Examination of Witnesses (Questions 275 - 279)

TUESDAY 13 JUNE 2006

MR JOHN HAMBLEY, MR NICK BETTS AND MR FRED PERKINS

  Q275  Chairman: Could I welcome our second set of witnesses: John Hambley, the Chairman of the Satellite and Cable Broadcasters Group and also Nick Betts, who was not on the sheet this morning but I understand you are the Managing Director of the Sci-Fi Channel?

  Mr Betts: I am indeed and I am also representing the SCBG as well.

  Q276  Chairman: It is only appropriate that in a new media inquiry we should have the Sci-Fi Channel represented.

  Mr Betts: Get the jokes over now.

  Chairman: We have also Fred Perkins of the Digital Content Forum. Nigel Evans?

  Q277  Mr Evans: Your sector now accounts for about 20% of UK television viewing. Where do you see that plateauing?

  Mr Perkins: Ofcom has said itself that it will not plateau; it will grow considerably in future. Television in particular is very much in the multi-channel arena rather than with the majors.
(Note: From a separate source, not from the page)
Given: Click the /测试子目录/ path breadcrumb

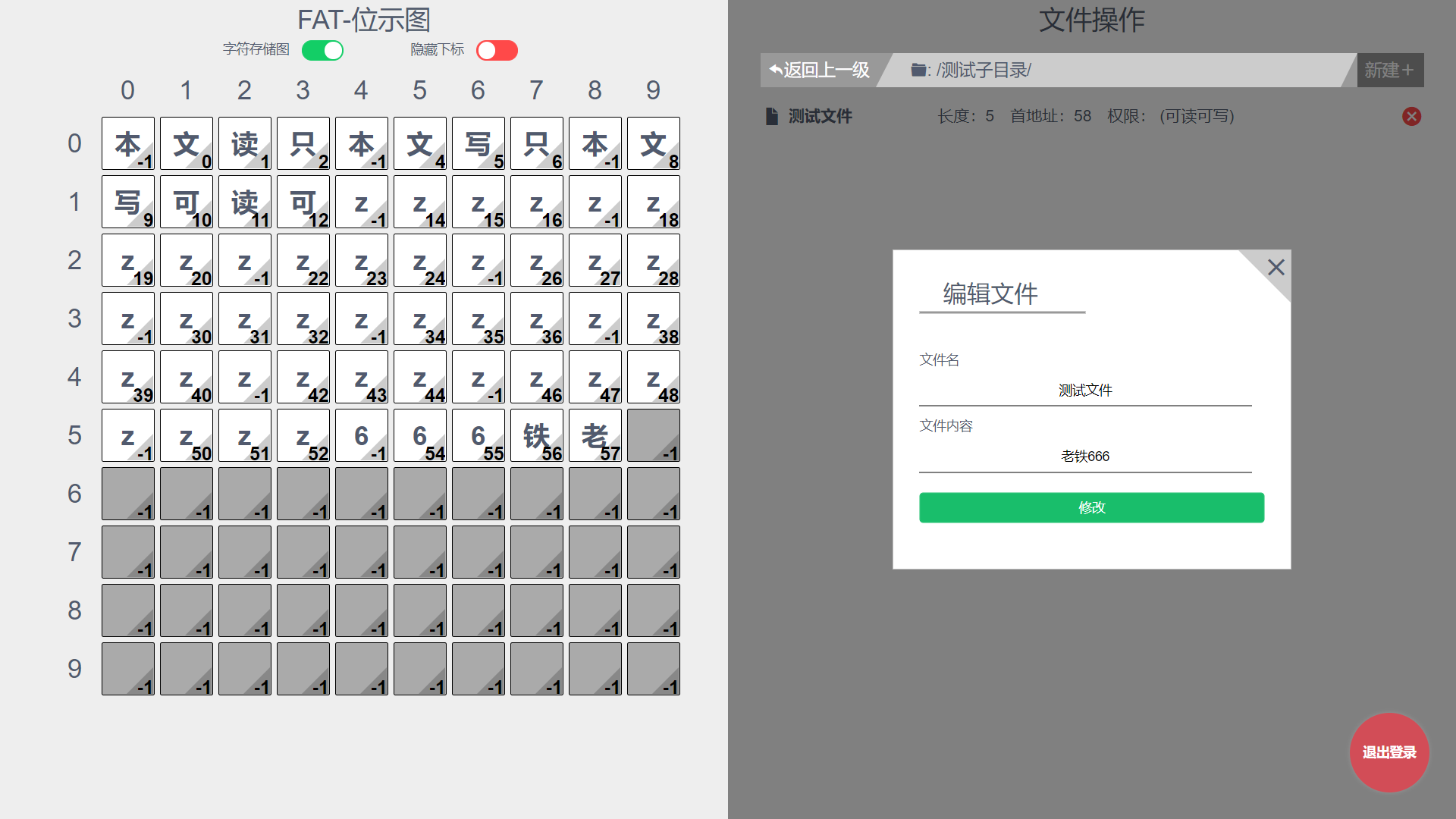Looking at the screenshot, I should [x=984, y=70].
We are not going to see fewer and fewer launches of new TV channels; quite the contrary, we will see more channels addressing more niche market areas and gradually taking more and more share in aggregate.

  Q278  Mr Evans: Any chance of better programming? It is great having 200 channels but it would be rather nice if we had better programming; do you not agree?
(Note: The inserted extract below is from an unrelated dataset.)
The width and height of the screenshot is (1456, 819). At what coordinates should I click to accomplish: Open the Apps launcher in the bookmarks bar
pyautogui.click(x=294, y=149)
  Mr Betts: There are about 400 or 500 channels out there now but I am not here to defend the programming on all of them. I think there is a core of about 100 channels which has good-quality programming, carefully targeted at niche audiences, and the viewing figures represent that.

  Q279  Mr Evans: Do you not see how it is going to go though, that there are going to be more and more channels with fewer and fewer percentage of the audience share, so it will all be niche markets rather than the general channels we have got used to?
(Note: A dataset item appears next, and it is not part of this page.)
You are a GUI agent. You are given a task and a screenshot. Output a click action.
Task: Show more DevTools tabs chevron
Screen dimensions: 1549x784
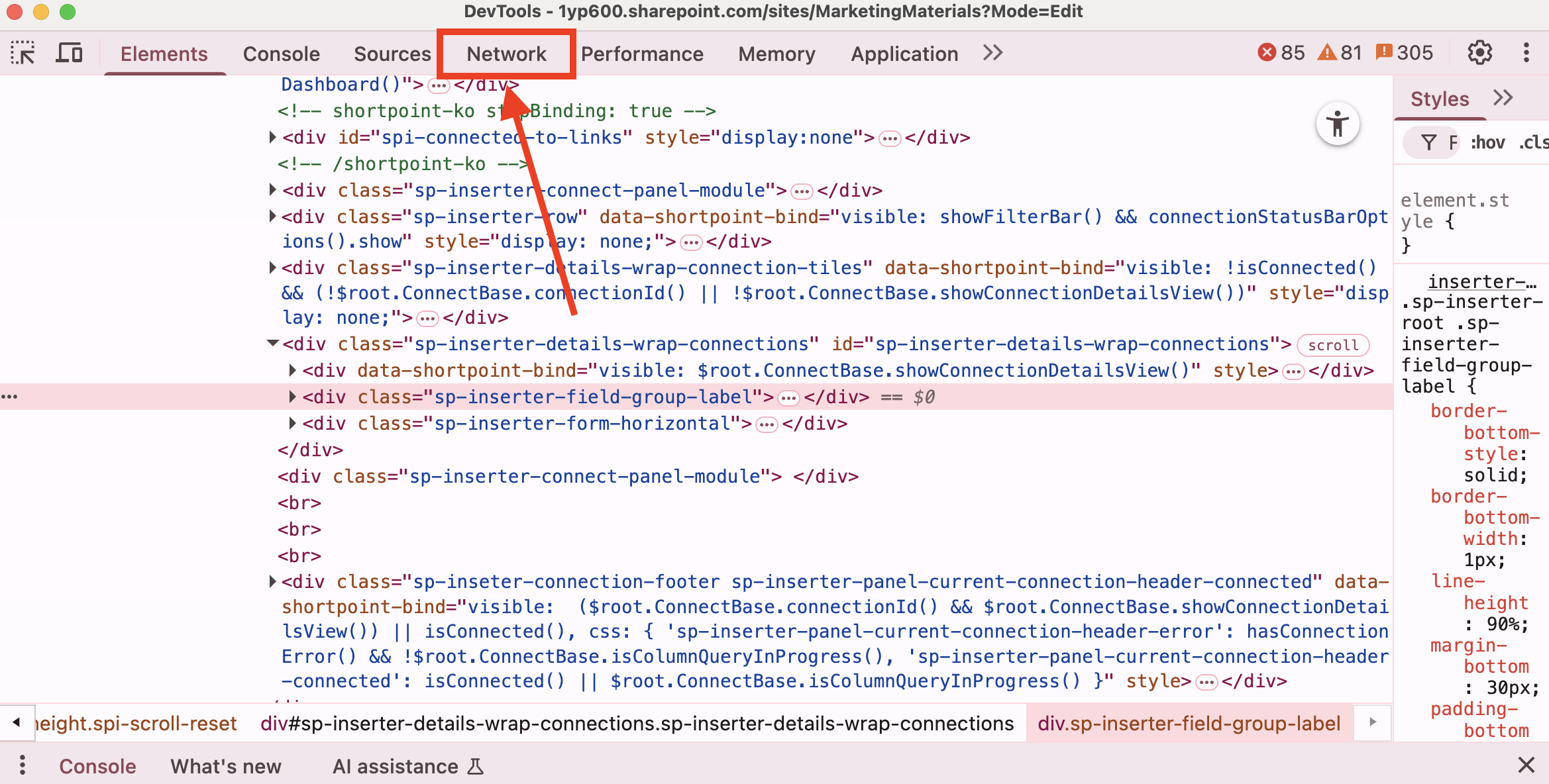click(992, 53)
  Mr Betts: No, that is not how I see it going. I think as the new media markets kick in you will see a number of those channels falling out of the market place and they will be replaced by new media brands, video on demand, IPTV, that area where there is no longer that limited band width to push down the product you want your audience to see and your audience wants to see, where they will be able to draw from an archive of library content of the stuff they really want to see and that is where the market will go, at that niche end. It does not mean the death of linear television in any way, shape or form. The big players will certainly be there for a long time to come, but I think that more niche end of the market will start to be replaced over time by new media, which is why new media is such an important issue for us.